## [EXERCISE BRIEF]
Switch every "label" to "caption" in the entries starting at the line containing "Select the Pilates by Gosha marker pin" and ending at the line containing "tap(381, 177)". Reproduce only those lines, with nothing else altered.
::: MATERIAL SHOWN :::
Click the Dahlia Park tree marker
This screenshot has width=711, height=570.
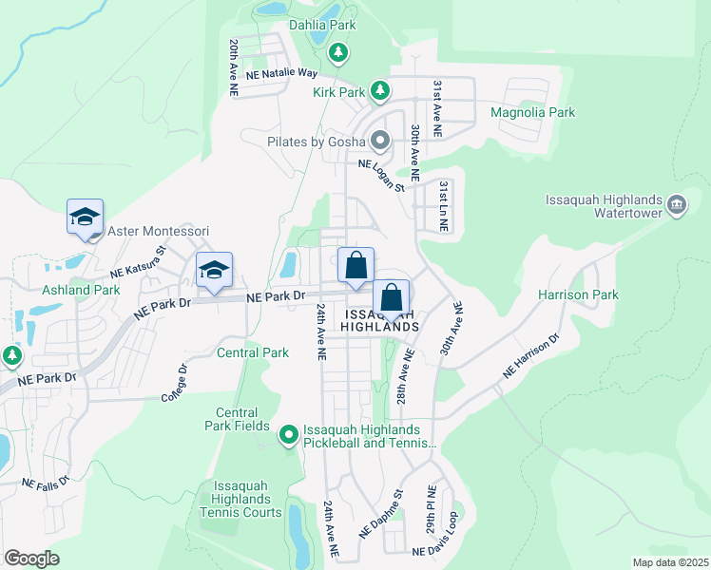tap(337, 52)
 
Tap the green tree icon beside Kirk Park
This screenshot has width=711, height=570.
tap(380, 91)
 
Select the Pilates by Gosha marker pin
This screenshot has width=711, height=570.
tap(380, 142)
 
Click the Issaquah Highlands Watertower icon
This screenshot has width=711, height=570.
tap(677, 205)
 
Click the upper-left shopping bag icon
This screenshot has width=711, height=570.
tap(356, 265)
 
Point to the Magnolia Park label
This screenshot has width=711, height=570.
tap(532, 112)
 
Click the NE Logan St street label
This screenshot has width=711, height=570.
tap(381, 177)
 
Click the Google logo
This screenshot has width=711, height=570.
tap(31, 559)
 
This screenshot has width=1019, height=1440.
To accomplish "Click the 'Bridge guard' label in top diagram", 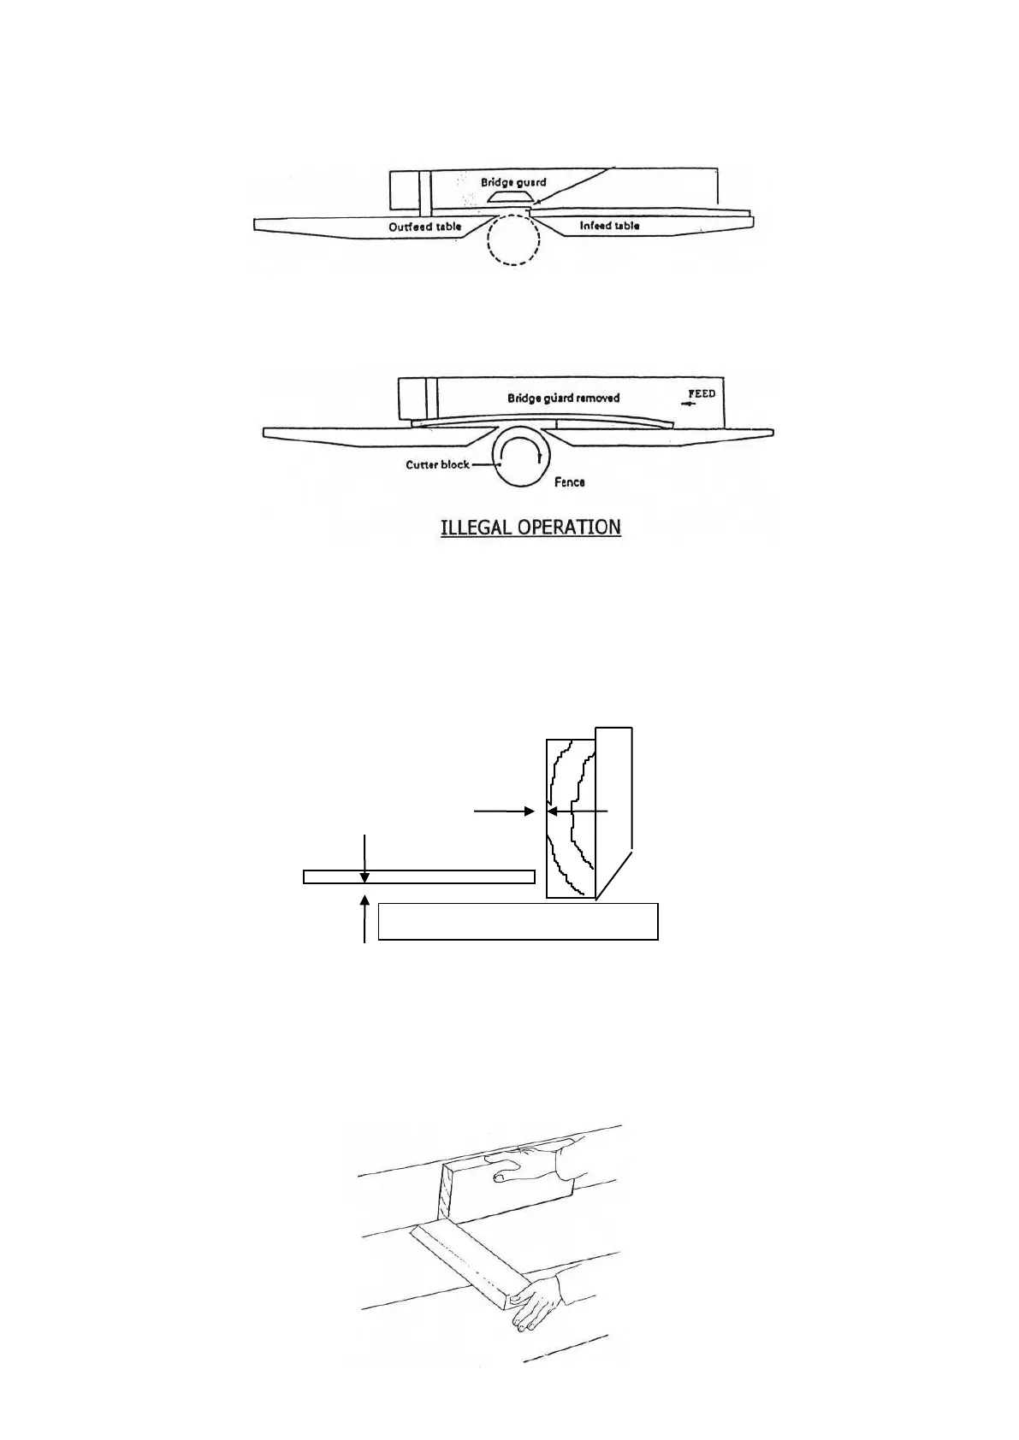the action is point(512,182).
:::
## [SOLVED EXERCISE]
Select the Pilates by Gosha marker pin
This screenshot has width=711, height=570.
tap(380, 142)
 
Click the Issaquah Highlands Watertower icon
This screenshot has width=711, height=570.
tap(677, 205)
 
Click the upper-left shopping bag icon
This screenshot has width=711, height=570.
tap(356, 265)
 
Point to the Magnolia Park caption
This screenshot has width=711, height=570.
tap(532, 112)
 
Click the NE Logan St street caption
This screenshot has width=711, height=570.
tap(381, 177)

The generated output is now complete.